O russo Sem Vergonha (Babki/Shameless) explora os contrastes gritantes entre seus personagens. Uma ex-professora de esgrima idosa e solitária é assaltada depois de sacar sua pensão e vem a ser procurada pela mãe do assaltante. Na mesma ocasião, seu apartamento é invadido por duas prostitutas perseguidas pela polícia e pelos cafetões. Em seu primeiro longa-metragem, o diretor Nikita Vladimirov não se afasta muito dos clichês desse tipo de comédia em que pessoas muito diferentes interagem por obra do acaso. O filme tem jeito de sitcom, com momentos bem engraçados entre outros de comicidade frustrada. De qualquer forma, é um exemplo curioso do humor popular que se faz hoje na terra de Putin, sempre na fronteira entre legalidade, contravenção e humanismo patético.
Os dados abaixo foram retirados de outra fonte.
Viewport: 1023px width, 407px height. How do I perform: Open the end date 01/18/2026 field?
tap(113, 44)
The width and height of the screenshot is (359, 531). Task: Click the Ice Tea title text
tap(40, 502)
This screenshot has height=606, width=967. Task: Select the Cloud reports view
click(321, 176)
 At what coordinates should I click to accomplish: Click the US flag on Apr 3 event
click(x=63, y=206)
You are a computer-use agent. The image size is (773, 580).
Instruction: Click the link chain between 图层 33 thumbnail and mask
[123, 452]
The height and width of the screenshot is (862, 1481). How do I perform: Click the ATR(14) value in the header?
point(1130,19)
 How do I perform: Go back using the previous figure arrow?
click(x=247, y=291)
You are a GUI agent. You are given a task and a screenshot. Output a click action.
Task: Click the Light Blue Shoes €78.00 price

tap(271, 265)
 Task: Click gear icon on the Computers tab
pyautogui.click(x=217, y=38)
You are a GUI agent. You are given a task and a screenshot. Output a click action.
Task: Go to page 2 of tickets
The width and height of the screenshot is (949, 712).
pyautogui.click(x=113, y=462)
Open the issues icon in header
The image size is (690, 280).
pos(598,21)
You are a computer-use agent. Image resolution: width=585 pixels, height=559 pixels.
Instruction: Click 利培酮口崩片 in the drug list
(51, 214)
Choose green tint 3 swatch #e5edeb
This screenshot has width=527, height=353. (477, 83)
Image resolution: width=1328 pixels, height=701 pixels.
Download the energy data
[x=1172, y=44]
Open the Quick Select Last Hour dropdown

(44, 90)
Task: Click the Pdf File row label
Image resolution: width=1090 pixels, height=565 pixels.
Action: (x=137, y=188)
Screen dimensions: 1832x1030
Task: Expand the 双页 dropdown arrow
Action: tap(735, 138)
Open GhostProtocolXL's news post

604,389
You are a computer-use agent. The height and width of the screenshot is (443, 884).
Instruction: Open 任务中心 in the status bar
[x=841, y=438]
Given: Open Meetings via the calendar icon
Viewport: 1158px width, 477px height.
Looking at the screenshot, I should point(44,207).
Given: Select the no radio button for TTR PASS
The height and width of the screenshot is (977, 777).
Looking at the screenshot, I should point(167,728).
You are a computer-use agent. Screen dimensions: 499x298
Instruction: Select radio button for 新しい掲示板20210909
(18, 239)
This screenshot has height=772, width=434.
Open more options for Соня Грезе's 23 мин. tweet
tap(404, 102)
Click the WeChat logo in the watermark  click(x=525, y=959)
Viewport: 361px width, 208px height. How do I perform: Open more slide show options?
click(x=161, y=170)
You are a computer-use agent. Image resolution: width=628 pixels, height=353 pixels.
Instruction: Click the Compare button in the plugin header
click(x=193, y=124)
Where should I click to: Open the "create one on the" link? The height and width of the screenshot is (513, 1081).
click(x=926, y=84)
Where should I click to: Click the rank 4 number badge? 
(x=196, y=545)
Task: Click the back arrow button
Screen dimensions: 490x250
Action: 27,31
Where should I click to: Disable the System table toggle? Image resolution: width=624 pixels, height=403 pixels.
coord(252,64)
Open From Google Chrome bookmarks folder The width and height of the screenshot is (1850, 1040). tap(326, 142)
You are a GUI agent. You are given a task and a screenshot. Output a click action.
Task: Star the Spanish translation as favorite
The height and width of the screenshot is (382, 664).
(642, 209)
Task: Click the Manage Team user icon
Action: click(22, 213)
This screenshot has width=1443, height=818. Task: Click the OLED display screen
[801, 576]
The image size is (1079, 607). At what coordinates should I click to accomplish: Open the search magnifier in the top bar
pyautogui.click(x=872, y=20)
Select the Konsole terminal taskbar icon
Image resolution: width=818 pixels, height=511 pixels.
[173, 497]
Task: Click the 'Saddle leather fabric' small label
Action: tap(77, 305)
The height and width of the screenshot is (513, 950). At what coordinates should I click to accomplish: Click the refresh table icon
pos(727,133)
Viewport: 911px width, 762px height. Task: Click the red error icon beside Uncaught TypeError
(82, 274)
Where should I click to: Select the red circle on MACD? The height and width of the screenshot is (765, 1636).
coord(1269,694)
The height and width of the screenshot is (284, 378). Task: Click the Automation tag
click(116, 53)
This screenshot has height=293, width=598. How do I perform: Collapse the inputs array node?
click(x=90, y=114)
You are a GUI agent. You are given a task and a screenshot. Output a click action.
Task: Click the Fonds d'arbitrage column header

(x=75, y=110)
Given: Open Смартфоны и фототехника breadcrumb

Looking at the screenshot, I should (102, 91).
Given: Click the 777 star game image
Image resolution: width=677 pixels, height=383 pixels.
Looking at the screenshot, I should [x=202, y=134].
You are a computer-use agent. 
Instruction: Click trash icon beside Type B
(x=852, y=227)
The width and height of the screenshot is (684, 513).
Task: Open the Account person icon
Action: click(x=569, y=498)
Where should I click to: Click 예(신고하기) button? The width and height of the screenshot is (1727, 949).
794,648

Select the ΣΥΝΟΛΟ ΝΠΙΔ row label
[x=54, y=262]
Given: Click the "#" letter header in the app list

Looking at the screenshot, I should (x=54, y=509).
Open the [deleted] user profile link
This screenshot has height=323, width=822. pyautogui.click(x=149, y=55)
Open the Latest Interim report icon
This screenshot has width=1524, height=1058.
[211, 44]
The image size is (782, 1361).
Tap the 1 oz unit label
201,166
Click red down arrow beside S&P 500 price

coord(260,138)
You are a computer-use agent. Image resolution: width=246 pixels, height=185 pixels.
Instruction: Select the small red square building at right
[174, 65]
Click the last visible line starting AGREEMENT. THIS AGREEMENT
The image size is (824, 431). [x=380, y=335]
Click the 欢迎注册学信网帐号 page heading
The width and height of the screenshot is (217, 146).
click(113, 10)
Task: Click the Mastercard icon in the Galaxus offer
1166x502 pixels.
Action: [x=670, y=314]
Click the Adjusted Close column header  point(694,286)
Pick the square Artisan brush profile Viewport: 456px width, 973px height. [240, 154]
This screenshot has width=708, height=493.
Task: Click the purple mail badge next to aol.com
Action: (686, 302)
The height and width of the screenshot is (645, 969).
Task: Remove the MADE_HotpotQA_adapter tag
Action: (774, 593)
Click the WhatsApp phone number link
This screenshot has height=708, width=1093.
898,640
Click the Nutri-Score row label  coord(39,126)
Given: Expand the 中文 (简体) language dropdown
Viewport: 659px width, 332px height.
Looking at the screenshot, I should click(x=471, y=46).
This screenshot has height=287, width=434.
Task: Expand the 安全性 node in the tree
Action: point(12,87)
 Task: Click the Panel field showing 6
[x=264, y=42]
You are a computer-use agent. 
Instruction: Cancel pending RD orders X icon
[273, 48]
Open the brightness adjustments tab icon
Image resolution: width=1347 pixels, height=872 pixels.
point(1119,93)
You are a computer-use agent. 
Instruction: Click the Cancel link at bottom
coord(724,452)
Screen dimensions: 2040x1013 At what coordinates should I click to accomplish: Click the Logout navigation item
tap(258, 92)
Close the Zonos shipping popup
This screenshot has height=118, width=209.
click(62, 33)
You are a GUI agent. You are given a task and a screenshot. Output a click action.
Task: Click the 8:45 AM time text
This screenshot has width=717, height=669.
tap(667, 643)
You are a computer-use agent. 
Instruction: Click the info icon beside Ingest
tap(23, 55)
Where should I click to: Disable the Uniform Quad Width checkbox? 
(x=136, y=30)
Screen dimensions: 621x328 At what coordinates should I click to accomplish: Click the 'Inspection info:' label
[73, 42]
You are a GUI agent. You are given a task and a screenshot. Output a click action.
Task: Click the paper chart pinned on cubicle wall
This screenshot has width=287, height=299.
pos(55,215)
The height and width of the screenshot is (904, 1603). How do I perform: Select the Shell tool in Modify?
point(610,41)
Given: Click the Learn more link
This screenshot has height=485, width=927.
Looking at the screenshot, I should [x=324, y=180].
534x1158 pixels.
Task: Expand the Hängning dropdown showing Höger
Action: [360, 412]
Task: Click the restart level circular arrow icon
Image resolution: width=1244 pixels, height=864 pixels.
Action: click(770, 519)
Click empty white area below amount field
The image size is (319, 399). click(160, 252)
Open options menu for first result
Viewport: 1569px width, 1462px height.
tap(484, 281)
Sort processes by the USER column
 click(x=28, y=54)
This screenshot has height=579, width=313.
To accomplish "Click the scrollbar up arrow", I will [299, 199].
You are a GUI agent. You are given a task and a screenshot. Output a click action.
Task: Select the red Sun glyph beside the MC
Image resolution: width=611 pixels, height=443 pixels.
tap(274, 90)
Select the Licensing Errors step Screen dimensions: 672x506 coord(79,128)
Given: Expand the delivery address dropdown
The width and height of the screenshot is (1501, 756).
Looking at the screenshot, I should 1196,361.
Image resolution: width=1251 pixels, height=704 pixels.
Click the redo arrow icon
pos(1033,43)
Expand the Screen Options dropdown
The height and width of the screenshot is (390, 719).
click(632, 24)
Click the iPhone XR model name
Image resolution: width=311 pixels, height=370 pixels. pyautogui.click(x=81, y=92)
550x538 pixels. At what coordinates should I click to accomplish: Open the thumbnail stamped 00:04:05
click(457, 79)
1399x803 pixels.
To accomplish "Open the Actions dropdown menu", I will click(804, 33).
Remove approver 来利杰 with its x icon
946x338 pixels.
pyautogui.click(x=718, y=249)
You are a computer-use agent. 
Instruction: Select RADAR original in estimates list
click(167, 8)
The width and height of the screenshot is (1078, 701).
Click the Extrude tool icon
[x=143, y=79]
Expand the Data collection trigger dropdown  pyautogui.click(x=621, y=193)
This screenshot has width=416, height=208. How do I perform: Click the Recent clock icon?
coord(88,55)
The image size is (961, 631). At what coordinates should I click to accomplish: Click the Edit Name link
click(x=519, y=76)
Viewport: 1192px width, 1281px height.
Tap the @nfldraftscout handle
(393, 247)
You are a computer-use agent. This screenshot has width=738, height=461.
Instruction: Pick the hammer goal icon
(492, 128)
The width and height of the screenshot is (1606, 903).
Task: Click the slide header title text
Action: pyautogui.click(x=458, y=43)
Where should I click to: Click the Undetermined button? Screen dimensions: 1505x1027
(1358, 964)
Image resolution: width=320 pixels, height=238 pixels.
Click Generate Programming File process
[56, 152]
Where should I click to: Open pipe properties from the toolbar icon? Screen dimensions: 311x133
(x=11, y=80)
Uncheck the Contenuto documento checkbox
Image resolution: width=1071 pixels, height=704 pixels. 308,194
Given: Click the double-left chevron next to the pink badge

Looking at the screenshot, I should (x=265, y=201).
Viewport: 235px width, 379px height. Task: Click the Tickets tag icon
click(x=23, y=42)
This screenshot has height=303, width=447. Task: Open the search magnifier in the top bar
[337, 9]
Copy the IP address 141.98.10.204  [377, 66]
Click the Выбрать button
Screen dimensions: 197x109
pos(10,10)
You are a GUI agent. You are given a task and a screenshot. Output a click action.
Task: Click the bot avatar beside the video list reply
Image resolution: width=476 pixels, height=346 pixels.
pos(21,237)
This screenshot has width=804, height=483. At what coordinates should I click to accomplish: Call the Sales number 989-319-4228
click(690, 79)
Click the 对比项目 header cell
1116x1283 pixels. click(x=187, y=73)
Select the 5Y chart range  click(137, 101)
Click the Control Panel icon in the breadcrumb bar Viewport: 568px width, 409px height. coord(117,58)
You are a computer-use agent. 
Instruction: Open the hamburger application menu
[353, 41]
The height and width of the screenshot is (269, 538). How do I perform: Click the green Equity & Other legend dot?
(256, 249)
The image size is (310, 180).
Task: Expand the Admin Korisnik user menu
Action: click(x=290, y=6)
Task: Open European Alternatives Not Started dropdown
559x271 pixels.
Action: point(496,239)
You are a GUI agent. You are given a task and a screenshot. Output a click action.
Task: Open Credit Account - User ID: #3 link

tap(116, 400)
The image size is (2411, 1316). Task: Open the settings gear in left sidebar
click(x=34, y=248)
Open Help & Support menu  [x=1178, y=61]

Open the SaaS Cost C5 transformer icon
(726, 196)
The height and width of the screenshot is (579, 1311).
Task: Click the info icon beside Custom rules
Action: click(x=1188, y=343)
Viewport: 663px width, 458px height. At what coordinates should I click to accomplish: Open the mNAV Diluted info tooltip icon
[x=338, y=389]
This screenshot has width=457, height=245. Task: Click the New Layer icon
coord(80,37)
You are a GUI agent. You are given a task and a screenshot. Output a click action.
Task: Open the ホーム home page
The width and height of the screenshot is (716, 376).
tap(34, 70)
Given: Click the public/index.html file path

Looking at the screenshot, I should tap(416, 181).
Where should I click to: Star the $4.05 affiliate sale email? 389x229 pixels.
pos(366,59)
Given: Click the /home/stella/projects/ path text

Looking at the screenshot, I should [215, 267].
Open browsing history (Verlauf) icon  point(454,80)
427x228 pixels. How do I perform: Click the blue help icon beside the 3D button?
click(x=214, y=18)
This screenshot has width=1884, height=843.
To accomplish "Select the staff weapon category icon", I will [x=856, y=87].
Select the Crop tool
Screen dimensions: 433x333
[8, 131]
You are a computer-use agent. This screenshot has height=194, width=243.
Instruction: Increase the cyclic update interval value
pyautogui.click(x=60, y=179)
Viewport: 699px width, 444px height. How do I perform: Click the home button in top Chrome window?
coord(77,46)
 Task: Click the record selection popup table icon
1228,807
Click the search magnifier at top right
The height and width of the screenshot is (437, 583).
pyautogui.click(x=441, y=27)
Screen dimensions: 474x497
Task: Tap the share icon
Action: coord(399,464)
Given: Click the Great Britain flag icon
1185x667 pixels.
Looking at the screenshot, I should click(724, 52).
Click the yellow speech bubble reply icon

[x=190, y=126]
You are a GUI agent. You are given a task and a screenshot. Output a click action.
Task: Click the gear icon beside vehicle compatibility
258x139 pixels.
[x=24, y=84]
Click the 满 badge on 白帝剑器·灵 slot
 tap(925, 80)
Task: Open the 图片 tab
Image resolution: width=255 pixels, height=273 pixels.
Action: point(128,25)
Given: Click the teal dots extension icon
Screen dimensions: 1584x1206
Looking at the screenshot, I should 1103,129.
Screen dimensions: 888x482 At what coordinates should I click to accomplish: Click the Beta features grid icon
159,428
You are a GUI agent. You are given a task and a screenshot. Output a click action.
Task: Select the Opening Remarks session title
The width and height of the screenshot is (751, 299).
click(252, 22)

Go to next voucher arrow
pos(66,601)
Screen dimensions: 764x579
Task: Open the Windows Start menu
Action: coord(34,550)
Sem Vergonha passa no dia 16/12 às 19h.
A escolha mais discutível da curadoria foi o ucraniano Servos Inglórios (Bezslavni kripaky), de Roman Perfilyev, vendido como paródia de Bastardos Inglórios, de Quentin Tarantino. Com alusões também a Kill Bill, Django e até Cães de Aluguel. O problema é que faltou o principal para ser um filme de humor: humor. Ou talvez seja um tipo de humor ucraniano baseado em estereótipos étnicos. A história se passa em meados do século XIX, quando servos espoliados ensaiavam uma revolta contra seus senhores. O herói é um ucraniano formado como samurai, que se alia a um poeta (referência a Taras Shevchenko, fundador da moderna literatura ucraniana) empenhado em resgatar sua amada, sequestrada por um senhor de terras cruel. A trama é tola e inclui um judeu mefistofélico, traficante de armas, veículo de um antissemitismo histórico na Ucrânia. O filme é relativamente bem feito, bem fotografado, com boas cenas de luta descabelada, e os atores não são ruins. Mas a violência explícita e os clichês não são espirituosos, nem me pareceram caber no gênero da comédia.
Servos Inglórios passa no dia 11/12 às 18h15.